Inner workings insight

Last but not least thing about any in-application sharding mechanism is diagnostics. We would like to know which shards were resolved from which keys, when caching occurred and so on. Let’s add some instrumentation. We will be using standard DiagnosticListener for providing the way of looking into the library inner workings when it is required.

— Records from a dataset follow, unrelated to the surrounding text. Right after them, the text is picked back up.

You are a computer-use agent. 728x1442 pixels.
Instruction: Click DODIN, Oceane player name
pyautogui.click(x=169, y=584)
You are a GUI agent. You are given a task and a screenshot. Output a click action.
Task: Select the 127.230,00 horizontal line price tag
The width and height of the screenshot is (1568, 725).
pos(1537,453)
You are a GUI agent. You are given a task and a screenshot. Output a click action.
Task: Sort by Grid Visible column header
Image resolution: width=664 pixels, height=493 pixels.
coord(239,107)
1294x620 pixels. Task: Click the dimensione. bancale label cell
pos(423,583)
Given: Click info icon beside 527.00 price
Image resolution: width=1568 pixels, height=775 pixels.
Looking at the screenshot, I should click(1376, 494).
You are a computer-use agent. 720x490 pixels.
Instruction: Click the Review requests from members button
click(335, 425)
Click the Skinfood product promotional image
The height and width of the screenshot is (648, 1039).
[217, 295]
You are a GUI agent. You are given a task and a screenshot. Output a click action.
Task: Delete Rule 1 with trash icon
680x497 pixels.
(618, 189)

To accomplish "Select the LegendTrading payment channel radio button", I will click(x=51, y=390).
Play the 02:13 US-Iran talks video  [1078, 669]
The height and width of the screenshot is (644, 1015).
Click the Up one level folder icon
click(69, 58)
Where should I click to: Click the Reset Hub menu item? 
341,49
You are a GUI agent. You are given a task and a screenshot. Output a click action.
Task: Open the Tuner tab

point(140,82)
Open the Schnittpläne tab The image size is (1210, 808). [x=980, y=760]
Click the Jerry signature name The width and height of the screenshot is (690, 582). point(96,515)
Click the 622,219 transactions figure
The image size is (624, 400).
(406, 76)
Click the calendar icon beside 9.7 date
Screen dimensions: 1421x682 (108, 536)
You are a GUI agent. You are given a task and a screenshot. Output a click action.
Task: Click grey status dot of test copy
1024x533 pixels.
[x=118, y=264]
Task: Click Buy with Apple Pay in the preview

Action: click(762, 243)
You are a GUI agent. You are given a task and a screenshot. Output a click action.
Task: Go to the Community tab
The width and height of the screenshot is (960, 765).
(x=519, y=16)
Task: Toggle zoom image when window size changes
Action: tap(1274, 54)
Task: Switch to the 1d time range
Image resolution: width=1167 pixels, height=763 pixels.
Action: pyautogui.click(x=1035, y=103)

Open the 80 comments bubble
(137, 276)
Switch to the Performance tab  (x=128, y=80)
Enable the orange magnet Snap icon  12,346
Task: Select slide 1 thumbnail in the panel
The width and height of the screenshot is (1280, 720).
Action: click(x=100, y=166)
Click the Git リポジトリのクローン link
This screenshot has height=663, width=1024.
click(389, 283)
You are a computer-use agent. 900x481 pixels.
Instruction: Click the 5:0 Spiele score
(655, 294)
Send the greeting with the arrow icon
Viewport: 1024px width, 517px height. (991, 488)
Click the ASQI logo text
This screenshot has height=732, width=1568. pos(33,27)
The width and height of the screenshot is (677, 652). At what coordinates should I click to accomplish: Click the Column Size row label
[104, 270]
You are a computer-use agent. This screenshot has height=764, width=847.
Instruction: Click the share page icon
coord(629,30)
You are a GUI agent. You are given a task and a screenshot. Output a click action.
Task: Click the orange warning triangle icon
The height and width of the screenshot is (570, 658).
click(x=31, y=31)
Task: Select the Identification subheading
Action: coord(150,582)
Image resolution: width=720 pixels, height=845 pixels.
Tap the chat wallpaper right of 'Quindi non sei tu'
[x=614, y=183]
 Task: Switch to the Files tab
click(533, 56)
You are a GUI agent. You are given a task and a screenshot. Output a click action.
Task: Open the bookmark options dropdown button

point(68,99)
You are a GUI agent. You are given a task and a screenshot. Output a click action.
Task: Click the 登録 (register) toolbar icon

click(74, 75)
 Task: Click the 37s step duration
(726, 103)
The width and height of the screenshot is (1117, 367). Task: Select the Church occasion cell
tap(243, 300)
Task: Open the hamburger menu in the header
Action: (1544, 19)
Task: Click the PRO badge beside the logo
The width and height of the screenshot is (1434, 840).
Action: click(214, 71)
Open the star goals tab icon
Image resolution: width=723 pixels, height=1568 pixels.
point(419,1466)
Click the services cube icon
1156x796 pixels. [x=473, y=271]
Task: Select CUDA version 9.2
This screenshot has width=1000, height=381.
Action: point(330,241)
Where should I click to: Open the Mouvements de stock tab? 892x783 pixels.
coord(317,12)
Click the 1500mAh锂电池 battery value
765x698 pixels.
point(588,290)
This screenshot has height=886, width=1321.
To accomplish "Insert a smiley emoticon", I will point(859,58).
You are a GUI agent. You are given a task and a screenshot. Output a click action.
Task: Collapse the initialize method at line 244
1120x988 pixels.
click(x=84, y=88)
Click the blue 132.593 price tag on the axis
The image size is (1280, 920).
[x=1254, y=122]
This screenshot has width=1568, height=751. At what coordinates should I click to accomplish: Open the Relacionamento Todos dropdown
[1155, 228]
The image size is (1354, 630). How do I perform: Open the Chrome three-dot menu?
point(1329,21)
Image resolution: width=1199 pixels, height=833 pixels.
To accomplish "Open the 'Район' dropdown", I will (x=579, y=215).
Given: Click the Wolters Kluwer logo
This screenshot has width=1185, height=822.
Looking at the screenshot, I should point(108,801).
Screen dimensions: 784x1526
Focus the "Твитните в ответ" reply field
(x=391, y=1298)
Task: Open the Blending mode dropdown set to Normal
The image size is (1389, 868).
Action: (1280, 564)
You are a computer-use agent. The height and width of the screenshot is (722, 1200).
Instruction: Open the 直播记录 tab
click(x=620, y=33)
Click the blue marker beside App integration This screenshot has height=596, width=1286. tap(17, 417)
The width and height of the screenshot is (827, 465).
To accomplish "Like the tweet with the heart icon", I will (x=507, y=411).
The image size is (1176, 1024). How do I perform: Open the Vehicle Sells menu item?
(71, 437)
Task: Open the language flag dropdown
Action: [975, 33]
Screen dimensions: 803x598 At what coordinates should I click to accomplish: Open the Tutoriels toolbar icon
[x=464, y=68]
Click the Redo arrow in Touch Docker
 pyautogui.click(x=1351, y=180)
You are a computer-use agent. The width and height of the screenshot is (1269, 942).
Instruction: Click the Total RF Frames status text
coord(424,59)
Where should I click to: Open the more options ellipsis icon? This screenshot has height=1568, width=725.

public class ShardingDiagnosticSource : DiagnosticListener
{
    public const string SourceName = "Diagnostics.Sharding";
    public const string DataShardResolutionSuccessDiagnosticName = "DataShardResoultion_Success";
    
    internal static ShardingDiagnosticSource Instance { get; } = new();

    internal ShardingDiagnosticSource() : base(SourceName)
    { }
}

Now we need someone to listen for diagnostics events

public class LoggingShardResolutionDiagnosticListener
{
    private readonly ILogger _logger;
    private readonly ShardingDiagnosticListenerSettings _settings;

    public LoggingShardResolutionDiagnosticListener(
        ILogger<LoggingShardResolutionDiagnosticListener> logger,
        IOptions<ShardingDiagnosticListenerSettings> options)
    {
        _settings = options.Value;
        _logger = logger;
    }

		[DiagnosticName(ShardingDiagnosticSource.DataShardResolutionSuccessDiagnosticName)]
    public void LogDataShardResolutionSuccess(
        string resolvedShardDescription,
        bool isResolvedFromCache)
    {
        if (!_settings.IsLoggingEnabled)
        {
            return;
        }

        if (isResolvedFromCache)
        {
            _logger.Log(
                _settings.DiagnosticMessagesLoggerEventLevel,
                "Resolved {ResolvedShardDescription} from cache",
                resolvedShardDescription);
        }
        else
        {
            _logger.Log(
                _settings.DiagnosticMessagesLoggerEventLevel,
                "Resolved {ResolvedShardDescription}",
                resolvedShardDescription);
        }
    }
}

Now simply instrument our code as follows.

if (ShardingDiagnosticSource.Instance.IsEnabled(ShardingDiagnosticSource.DataShardResolutionSuccessDiagnosticName))
{
    ShardingDiagnosticSource.Instance.Write(
        ShardingDiagnosticSource.DataShardResolutionSuccessDiagnosticName, new{
            resolvedShardDescription = ret.DescribeSelf(),
            isResolvedFromCache = true
        });
}

And hook everything together (assuming that we are using a DI container).

DiagnosticListener diagnosticListener = app.ApplicationServices.GetRequiredService<NpgsqlShardingDiagnosticSource>();

var listener = app.ApplicationServices.GetRequiredService<LoggingNpgsqlShardResolutionDiagnosticListener>();

diagnosticListener.SubscribeWithAdapter(listener);

This way we will get the diagnostics messages only when consumer actually asked for that.

Limitations

Every solution has it’s limitations and this one is not an exclusion.

We do not support automatic resharding (yet)
We do not support multi-shard joins
We do not support multi-node transactions

The milti-shard transactions or distributed transactions as they are often called is the most complex of the problems one encounter when building a sharding solution. It has been solved by some box solutions – MongoDB, CockroachDB, CitusDB. We are not planning to support it anytime in the future but who knows – maybe we will solve that one someday.

Conclusion

As I’ve said at the beginning, the solution itself is as interesting as the way and research that preceded the implementation itself.

It’s worth noting that a lot of the out-of-the-box sharding solutions use the same logic so I hope it helped you understand their inner workings a bit better.